> [Supplied passage]:
────────────────
The response to Andrew Sullivan’s cover story on the crisis of Christianity has surprised me, if only because his appeal seems to go no deeper than rehashing the sort of anti-creedal theological liberalism that mainline Protestant denominations have taken to.

The concerns that Andrew lays out are common enough.  Christianity, we are reminded, has become overly and reductionistically politicized.  Rather than embracing Jesus’ mindset of renouncing power, contemporary Christians have been seized by the temptations of coercion and so have eroded the distinctive Christian witness.

Yet while nearly everything in Sullivan’s essay skews toward a radically internally oriented, pietistic Christianity, he holds on to–or tries to, anyway–Christianity’s public dimension in a single paragraph: This doesn’t imply, as some claim, the privatization of faith, or its relegation to a subordinate sphere. There are times when great injustices—slavery, imperialism, totalitarianism, segregation—require spiritual mobilization and public witness. But from Gandhi to King, the greatest examples of these movements renounce power as well. They embrace nonviolence as a moral example, and that paradox changes the world more than politics or violence ever can or will. When politics is necessary, as it is, the kind of Christianity I am describing seeks always to translate religious truths into reasoned, secular arguments that can appeal to those of other faiths and none at all.

Little in the paragraph is objectionable:  Sullivan’s distinction between “public witness” and “politics” (the latter of which I take he is defining narrowly, as the sphere of the government’s coercive authority) is one we can happily affirm.

And yet, for a piece released around Easter, Sullivan’s Christianity seems to have nearly forgotten the Resurrection.

In both his original piece and his reply to Trevin Wax, Sullivan contends that the cross is the “great symbol of the Christian faith” because it is a “total renunciation of worldly power.”
────────────────
> [Exercise task 1]: Copy the commentary on Christianity's crisis verbatim, everything from "Little in the" down to "can happily affirm.".
The rows below bear no relation to the preceding commentary on Christianity.

> [Dataset entries]:
────────────────
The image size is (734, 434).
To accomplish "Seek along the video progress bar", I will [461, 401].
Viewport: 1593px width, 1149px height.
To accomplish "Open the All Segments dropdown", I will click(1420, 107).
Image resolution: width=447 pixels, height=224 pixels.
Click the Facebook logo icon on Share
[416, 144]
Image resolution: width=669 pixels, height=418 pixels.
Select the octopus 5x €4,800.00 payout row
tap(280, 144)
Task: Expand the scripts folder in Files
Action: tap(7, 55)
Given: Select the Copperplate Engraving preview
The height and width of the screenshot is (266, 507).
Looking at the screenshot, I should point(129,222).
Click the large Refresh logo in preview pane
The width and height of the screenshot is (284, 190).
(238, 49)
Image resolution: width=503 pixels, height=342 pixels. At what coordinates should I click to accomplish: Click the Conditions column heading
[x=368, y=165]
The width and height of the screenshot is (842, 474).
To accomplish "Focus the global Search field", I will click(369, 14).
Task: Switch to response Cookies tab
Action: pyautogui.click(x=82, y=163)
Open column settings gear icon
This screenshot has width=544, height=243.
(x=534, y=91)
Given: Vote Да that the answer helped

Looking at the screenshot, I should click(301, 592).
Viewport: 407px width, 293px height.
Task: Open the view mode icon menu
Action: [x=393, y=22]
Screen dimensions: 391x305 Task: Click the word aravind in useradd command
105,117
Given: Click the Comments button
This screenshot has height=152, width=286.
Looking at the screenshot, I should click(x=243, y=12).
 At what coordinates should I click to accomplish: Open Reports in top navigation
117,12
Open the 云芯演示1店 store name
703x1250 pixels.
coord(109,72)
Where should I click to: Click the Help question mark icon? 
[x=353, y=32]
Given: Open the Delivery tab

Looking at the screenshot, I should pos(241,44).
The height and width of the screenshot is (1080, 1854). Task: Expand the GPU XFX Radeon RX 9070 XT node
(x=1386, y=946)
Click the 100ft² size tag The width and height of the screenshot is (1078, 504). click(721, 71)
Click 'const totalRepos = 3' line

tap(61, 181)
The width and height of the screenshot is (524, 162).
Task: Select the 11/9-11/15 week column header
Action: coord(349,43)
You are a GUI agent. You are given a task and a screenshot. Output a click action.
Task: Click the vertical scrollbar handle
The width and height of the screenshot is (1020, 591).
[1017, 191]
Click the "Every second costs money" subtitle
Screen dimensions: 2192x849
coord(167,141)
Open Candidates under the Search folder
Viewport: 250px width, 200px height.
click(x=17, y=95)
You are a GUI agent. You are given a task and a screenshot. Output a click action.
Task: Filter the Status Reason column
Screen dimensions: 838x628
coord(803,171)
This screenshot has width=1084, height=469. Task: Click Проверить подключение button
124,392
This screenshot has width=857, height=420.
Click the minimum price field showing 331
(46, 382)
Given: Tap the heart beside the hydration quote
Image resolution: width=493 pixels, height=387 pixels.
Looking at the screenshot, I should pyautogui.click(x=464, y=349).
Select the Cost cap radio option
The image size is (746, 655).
────────────────
> [Exercise task 2]: Repeat verbatim the rows from the line containing "Image resolution: width=503" down to the line containing "coord(109,72)", including both of those lines.

> [Worked solution 1]:
Little in the paragraph is objectionable:  Sullivan’s distinction between “public witness” and “politics” (the latter of which I take he is defining narrowly, as the sphere of the government’s coercive authority) is one we can happily affirm.

> [Worked solution 2]:
Image resolution: width=503 pixels, height=342 pixels. At what coordinates should I click to accomplish: Click the Conditions column heading
[x=368, y=165]
The width and height of the screenshot is (842, 474).
To accomplish "Focus the global Search field", I will click(369, 14).
Task: Switch to response Cookies tab
Action: pyautogui.click(x=82, y=163)
Open column settings gear icon
This screenshot has width=544, height=243.
(x=534, y=91)
Given: Vote Да that the answer helped

Looking at the screenshot, I should click(301, 592).
Viewport: 407px width, 293px height.
Task: Open the view mode icon menu
Action: [x=393, y=22]
Screen dimensions: 391x305 Task: Click the word aravind in useradd command
105,117
Given: Click the Comments button
This screenshot has height=152, width=286.
Looking at the screenshot, I should click(x=243, y=12).
 At what coordinates should I click to accomplish: Open Reports in top navigation
117,12
Open the 云芯演示1店 store name
703x1250 pixels.
coord(109,72)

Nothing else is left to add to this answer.